Man kann aber auch mit dem Regionalexpreß an den Stadtrand fahren, etwa mit dem RE 4 nach Schönefeld, dem früheren Zentralflughafen. Unterwegs erfreut der Ausblick auf Köpenick und die Müggelberge mit dem Müggelturm. Nach zwanzig Minuten schon ist das Reiseziel erreicht. Drei, vier Leute steigen aus, etwa ebensoviele ein, die Bahnsteige sind fast menschenleer – durch die Maueröffnung ist der Bahnhof Schönefeld allmählich ins Abseits geraten. In der Schalterhalle ist es still. Der Diensthabende am Informationsstand liest Zeitung. In die Räume des schon seit Jahren geschlossenen Ladens für Reisebedarf ist unlängst eine Postfiliale gezogen. Damit die junge Frau dort sich nicht zu sehr langweilt, kaufe ich ein paar Briefmarken – die kann man immer brauchen. Ein Mann mit rotem, verstoppelten Gesicht holt aus seiner Plastetüte eine Bierdose, öffnet sie, zündet sich einen Zigarettenstummel an.
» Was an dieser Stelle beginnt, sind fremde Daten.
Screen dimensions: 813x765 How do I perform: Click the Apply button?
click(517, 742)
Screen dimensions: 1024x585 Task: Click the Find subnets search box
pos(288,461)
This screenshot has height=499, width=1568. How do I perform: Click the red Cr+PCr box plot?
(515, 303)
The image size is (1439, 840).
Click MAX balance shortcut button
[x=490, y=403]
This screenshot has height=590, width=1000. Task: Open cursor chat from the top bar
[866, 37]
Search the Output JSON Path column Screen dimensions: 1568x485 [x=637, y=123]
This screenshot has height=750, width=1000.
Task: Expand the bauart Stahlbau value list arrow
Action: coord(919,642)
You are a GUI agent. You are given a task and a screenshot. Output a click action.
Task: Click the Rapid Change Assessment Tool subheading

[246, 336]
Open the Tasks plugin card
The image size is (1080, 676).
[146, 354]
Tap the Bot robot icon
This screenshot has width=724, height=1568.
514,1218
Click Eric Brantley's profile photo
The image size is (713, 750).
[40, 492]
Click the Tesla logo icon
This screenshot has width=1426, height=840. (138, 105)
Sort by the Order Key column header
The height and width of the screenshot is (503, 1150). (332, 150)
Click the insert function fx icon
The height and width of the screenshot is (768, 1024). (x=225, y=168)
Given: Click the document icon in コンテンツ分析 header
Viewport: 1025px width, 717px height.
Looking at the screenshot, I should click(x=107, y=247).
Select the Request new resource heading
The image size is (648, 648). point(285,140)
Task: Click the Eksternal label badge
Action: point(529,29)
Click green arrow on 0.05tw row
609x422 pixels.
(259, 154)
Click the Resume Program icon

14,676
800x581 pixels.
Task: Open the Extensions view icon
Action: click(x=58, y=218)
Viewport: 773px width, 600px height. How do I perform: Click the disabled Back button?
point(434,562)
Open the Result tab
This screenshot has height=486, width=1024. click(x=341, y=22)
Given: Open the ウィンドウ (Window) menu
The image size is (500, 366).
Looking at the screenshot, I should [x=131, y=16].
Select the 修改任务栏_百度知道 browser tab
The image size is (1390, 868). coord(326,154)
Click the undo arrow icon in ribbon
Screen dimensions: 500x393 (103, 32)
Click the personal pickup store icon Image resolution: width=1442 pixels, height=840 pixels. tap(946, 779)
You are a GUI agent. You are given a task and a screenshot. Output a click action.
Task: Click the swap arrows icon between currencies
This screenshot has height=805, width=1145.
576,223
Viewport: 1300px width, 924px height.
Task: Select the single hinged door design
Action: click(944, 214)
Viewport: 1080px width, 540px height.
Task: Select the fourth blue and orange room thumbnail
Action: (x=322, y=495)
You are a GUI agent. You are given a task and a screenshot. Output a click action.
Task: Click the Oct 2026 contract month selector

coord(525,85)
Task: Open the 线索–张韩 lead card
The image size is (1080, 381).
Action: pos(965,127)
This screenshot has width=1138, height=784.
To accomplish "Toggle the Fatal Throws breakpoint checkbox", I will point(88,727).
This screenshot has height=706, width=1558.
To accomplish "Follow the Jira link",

Nach einer Weile schiebt jemand, ebenso schäbig gekleidet wie er, sein Fahrrad in die Halle, gesellt sich ihm zu. Leise reden sie miteinander. Der Mann mit dem Fahrrad geht wieder, der andere schläft ein. Niemand stört ihn, weist ihn gar hinaus.
Bis Ende März mußte man für solche Touren, falls man Arbeitslosenhilfe bezog und daher das billige Berlin-Ticket A nutzen konnte, eine reguläre Fahrkarte kaufen. Denn in Regionalbahnen und -expressen galt das Arbeitslosenticket nicht. Seit es abgeschafft ist, braucht man auf dergleichen nicht mehr zu achten.